Reproduce the records starting at the line containing "Victor Bertolli (158, 1600)" and ending at the line containing "[auf Facebook folgen] (185, 17)", both included, with every request kept as it is. Multiply each coordinate in the answers by 2.45 and round to the nearest whole number, with halves rounded up.

━━━ MATERIAL

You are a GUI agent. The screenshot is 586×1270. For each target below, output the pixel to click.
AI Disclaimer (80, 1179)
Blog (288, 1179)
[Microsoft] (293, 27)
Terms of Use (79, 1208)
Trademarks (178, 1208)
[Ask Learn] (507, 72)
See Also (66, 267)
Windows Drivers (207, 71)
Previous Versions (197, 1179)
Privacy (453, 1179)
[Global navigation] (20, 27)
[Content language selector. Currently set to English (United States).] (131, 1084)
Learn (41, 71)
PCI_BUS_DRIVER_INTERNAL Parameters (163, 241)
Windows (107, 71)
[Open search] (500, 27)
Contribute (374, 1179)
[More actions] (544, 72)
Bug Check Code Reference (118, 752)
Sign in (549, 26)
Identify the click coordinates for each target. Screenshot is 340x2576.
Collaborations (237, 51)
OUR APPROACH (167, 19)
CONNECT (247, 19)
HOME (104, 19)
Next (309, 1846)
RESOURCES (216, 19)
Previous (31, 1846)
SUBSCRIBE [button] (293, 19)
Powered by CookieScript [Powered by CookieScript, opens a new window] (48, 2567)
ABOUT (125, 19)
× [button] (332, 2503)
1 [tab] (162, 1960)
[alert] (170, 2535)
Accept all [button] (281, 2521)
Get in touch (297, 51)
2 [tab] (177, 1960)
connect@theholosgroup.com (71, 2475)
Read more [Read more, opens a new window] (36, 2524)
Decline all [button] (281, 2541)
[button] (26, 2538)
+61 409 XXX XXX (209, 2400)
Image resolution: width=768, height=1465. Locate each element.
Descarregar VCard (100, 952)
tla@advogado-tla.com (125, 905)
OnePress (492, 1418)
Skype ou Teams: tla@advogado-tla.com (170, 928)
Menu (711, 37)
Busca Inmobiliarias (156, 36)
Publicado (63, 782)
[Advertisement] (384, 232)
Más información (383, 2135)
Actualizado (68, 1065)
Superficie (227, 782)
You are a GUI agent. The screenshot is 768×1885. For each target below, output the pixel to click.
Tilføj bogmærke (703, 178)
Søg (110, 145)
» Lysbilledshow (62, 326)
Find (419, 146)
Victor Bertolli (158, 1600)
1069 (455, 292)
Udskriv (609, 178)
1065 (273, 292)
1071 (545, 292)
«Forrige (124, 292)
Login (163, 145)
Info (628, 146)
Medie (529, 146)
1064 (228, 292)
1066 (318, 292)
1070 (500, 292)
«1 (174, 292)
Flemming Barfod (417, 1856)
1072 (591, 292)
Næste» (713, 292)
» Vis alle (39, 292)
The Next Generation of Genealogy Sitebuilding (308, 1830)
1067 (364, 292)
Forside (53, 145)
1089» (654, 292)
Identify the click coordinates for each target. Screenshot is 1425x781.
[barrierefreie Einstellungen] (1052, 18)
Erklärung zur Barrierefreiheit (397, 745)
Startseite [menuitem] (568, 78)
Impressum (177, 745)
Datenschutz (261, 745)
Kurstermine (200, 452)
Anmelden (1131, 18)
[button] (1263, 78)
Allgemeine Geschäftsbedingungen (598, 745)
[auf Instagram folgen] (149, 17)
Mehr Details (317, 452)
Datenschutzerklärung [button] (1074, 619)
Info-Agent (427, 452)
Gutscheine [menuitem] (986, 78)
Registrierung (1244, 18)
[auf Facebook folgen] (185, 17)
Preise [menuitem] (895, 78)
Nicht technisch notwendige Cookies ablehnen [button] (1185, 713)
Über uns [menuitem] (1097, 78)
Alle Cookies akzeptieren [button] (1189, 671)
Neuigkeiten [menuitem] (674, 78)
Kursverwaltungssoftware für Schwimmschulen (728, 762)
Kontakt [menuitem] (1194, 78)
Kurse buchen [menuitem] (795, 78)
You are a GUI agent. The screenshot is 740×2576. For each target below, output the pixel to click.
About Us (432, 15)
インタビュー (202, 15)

━━━━━━

COMPLETED EXERCISE >>
Victor Bertolli (387, 3920)
1069 (1115, 715)
Udskriv (1492, 436)
1065 (669, 715)
1071 (1335, 715)
«Forrige (304, 715)
Login (399, 355)
Info (1539, 358)
Medie (1296, 358)
1064 (559, 715)
1066 (779, 715)
1070 (1225, 715)
«1 (426, 715)
Flemming Barfod (1022, 4547)
1072 (1448, 715)
Næste» (1747, 715)
» Vis alle (96, 715)
The Next Generation of Genealogy Sitebuilding (755, 4484)
1067 (892, 715)
Forside (130, 355)
1089» (1602, 715)
Identify the click coordinates for each target. Screenshot is 1425x781.
[barrierefreie Einstellungen] (2577, 44)
Erklärung zur Barrierefreiheit (973, 1825)
Startseite [menuitem] (1392, 191)
Impressum (434, 1825)
Datenschutz (639, 1825)
Kurstermine (490, 1107)
Anmelden (2771, 44)
[button] (3094, 191)
Allgemeine Geschäftsbedingungen (1465, 1825)
[auf Instagram folgen] (365, 42)
Mehr Details (777, 1107)
Datenschutzerklärung [button] (2631, 1517)
Info-Agent (1046, 1107)
Gutscheine [menuitem] (2416, 191)
Registrierung (3048, 44)
[auf Facebook folgen] (453, 42)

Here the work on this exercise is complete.